** Selected extract follows **
Surveyor 1 was the first lunar soft-lander in the unmanned Surveyor program of the National Aeronautics and Space Administration (NASA, United States). This lunar soft-lander gathered data about the lunar surface that would be needed for the manned Apollo Moon landings that began in 1969. The successful soft landing of Surveyor 1 on the Ocean of Storms was the first one by an American space probe onto any extraterrestrial body, and it occurred just four months after the first Moon landing by the Soviet Union's Luna 9 probe. This was also a success on NASA's first attempt at a soft landing on any astronomical object.

Surveyor 1 was launched May 30, 1966, from the Cape Canaveral Air Force Station at Cape Canaveral, Florida, and it landed on the Moon on June 2, 1966. Surveyor 1 transmitted 11,237 still photos of the lunar surface to the Earth by using a television camera and a sophisticated radio-telemetry system.

The Surveyor program was managed by the Jet Propulsion Laboratory, in Los Angeles County, California, but the entire Surveyor space probe was designed and built by the Hughes Aircraft Company in El Segundo, California.

The Surveyor series of space probes was designed to carry out the first soft landings on the Moon by any American spacecraft. No instrumentation was carried specifically for scientific experiments by Surveyor 1, but considerable scientific data were collected by its television camera and then returned to Earth via the Deep Space Network from 1966 to 1967. These spacecraft carried two television cameras — one for its approach, which was not used in this case, and one for taking still pictures of the lunar surface. Over 100 engineering sensors were on board each Surveyor. Their television systems transmitted pictures of the spacecraft footpad and surrounding lunar terrain and surface materials. These spacecraft also acquired data on the radar reflectivity of the lunar surface, the load-bearing strength of the lunar surface, and the temperatures for use in the analysis of the lunar surface temperatures. (Later Surveyor space probes, beginning with Surveyor 3, carried scientific instruments to measure the composition and mechanical properties of the lunar "soil".)
** End of Selected extract **
** Data below follows **
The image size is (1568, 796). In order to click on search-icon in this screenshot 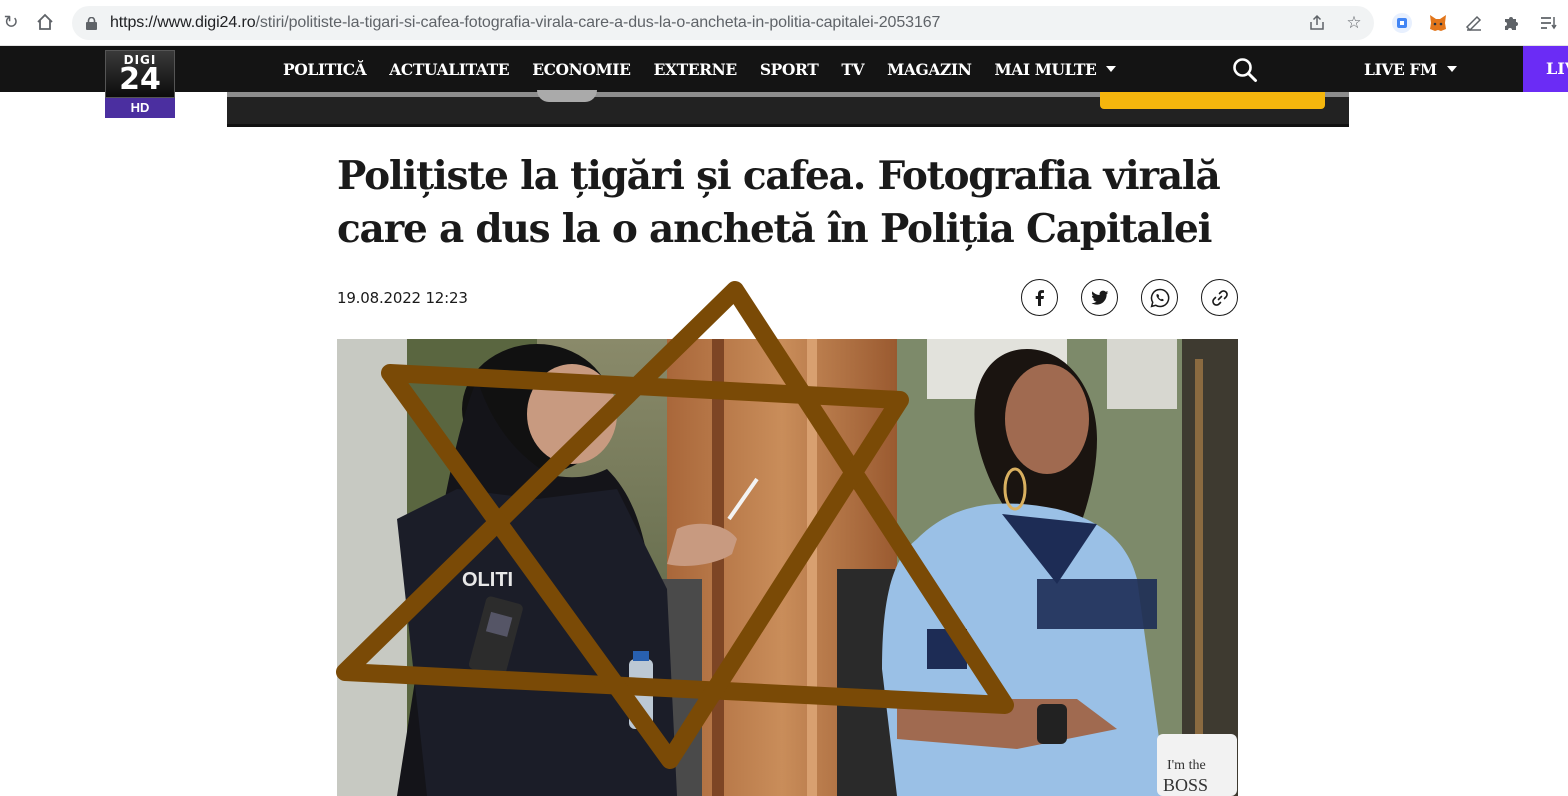, I will do `click(1245, 70)`.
** End of Data below **
= Job =
Return the passage of the Surveyor 1 text starting at "Surveyor 1 was the" and ending at "any astronomical object.", copied word for word.

= Expected answer =
Surveyor 1 was the first lunar soft-lander in the unmanned Surveyor program of the National Aeronautics and Space Administration (NASA, United States). This lunar soft-lander gathered data about the lunar surface that would be needed for the manned Apollo Moon landings that began in 1969. The successful soft landing of Surveyor 1 on the Ocean of Storms was the first one by an American space probe onto any extraterrestrial body, and it occurred just four months after the first Moon landing by the Soviet Union's Luna 9 probe. This was also a success on NASA's first attempt at a soft landing on any astronomical object.